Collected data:
══════

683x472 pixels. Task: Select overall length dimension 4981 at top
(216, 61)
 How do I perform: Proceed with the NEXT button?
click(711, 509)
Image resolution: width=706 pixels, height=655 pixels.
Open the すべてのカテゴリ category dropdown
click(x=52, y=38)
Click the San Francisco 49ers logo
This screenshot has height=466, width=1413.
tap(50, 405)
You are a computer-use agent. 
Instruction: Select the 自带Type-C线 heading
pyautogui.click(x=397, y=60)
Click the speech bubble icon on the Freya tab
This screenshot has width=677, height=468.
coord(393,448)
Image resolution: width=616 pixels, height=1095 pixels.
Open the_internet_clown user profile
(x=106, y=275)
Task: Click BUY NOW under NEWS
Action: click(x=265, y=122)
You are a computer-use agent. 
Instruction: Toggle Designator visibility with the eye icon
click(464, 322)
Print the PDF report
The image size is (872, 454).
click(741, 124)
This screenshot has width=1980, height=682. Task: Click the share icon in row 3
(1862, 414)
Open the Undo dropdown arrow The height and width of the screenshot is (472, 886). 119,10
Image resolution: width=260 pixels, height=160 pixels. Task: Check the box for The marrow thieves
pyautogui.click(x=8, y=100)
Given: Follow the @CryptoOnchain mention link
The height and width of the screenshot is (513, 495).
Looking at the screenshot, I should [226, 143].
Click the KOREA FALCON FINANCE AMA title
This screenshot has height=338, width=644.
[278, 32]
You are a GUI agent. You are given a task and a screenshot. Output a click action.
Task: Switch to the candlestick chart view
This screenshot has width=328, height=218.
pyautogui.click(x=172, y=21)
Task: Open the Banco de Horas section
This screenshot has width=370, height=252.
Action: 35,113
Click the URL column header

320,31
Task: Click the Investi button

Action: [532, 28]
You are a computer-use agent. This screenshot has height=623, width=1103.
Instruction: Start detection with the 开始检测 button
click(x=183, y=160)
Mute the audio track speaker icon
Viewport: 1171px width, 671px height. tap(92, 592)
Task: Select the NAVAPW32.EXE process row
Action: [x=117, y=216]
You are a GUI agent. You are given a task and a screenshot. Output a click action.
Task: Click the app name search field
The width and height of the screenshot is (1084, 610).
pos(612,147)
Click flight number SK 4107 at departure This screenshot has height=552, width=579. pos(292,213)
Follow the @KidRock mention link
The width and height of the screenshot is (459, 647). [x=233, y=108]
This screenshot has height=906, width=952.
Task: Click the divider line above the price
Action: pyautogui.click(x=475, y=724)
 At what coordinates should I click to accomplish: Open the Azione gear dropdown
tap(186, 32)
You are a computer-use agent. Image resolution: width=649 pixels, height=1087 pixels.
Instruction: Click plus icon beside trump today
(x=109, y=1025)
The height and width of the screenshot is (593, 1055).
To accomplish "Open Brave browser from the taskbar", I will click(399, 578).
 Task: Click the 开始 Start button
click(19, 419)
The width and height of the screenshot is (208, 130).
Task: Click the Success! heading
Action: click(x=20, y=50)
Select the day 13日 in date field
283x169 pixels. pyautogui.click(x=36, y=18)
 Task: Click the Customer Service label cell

══════

# EXERCISE
All lines of the data that hold "computer" need to be copied.

# RESULT OF THE TASK
You are a computer-use agent. 
You are a computer-use agent. 
You are a computer-use agent. This screenshot has height=623, width=1103.
You are a computer-use agent. Image resolution: width=649 pixels, height=1087 pixels.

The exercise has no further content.